Personal information
- Full name: Oscar Gustav Danielson
- Born: 2 February 1945 (age 81) Apia, Western Samoa

Playing information
- Position: Prop
Club
| Years | Team | Pld | T | G | FG | P |
|  | Marist Saints (ARL) |  |  |  |  |  |
| 1970–72 | Newtown Jets | 44 | 4 | 0 | 0 | 12 |
|  | Total | 44 | 4 | 0 | 0 | 12 |
Representative
| Years | Team | Pld | T | G | FG | P |
|  | Auckland |  |  |  |  |  |
| 1964–68 | New Zealand Māori | 2 | 0 | 0 | 0 | 0 |
| 1967–69 | New Zealand | 5 | 1 | 0 | 0 | 3 |
- Source:

= Oscar Danielson (rugby league) =

NZ international rugby league footballer

Oscar Danielson is a former New Zealand international rugby league footballer who played in the 1960s and 1970s. He played for the Kiwis in the 1968 World Cup.

==Background==
Danielson was born in Apia, Western Samoa.

==New Zealand career==
Danielson played for the Marist Saints in the Auckland Rugby League competition and represented Auckland.
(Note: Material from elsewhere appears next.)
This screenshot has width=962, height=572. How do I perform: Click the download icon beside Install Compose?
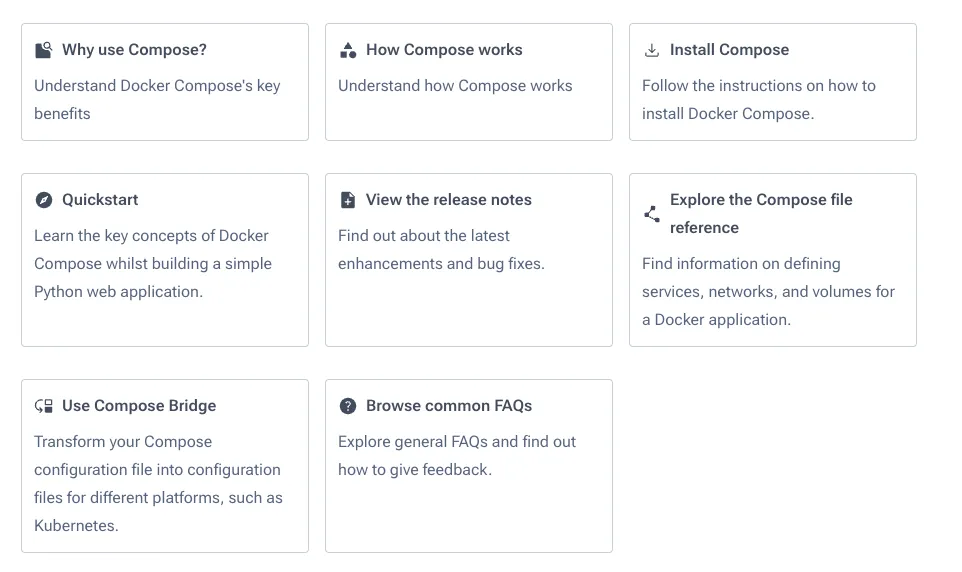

Born in Samoa, this qualified him for the New Zealand Māori side under the rules at the time and he played for them twice, in 1964 when they defeated France 7-5 and in 1968 against NSW Country. Danielson was also part of the Auckland side that lost 11-12 to the touring Great Britain team in 1966.
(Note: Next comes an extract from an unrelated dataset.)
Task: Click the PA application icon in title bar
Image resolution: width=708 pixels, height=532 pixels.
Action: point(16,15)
He was first selected for the New Zealand national rugby league team in 1967 and went on to play in five test matches over three seasons, including at the 1968 World Cup in Australia and New Zealand.

==Newtown career==

In 1970 Oscar Danielson joined the Newtown Jets in the New South Wales Rugby League premiership on a $4000 a year contract. Newtown paid the New Zealand Rugby League $12,000 to sign him. He played with Newtown for three seasons, under coach Harry Bath.

He is believed to have been the first Samoan born player to compete in the NSWRL competition.

In 1973 he moved to a captain-coach role at Corrimal Cougars and he stayed at the club for many years.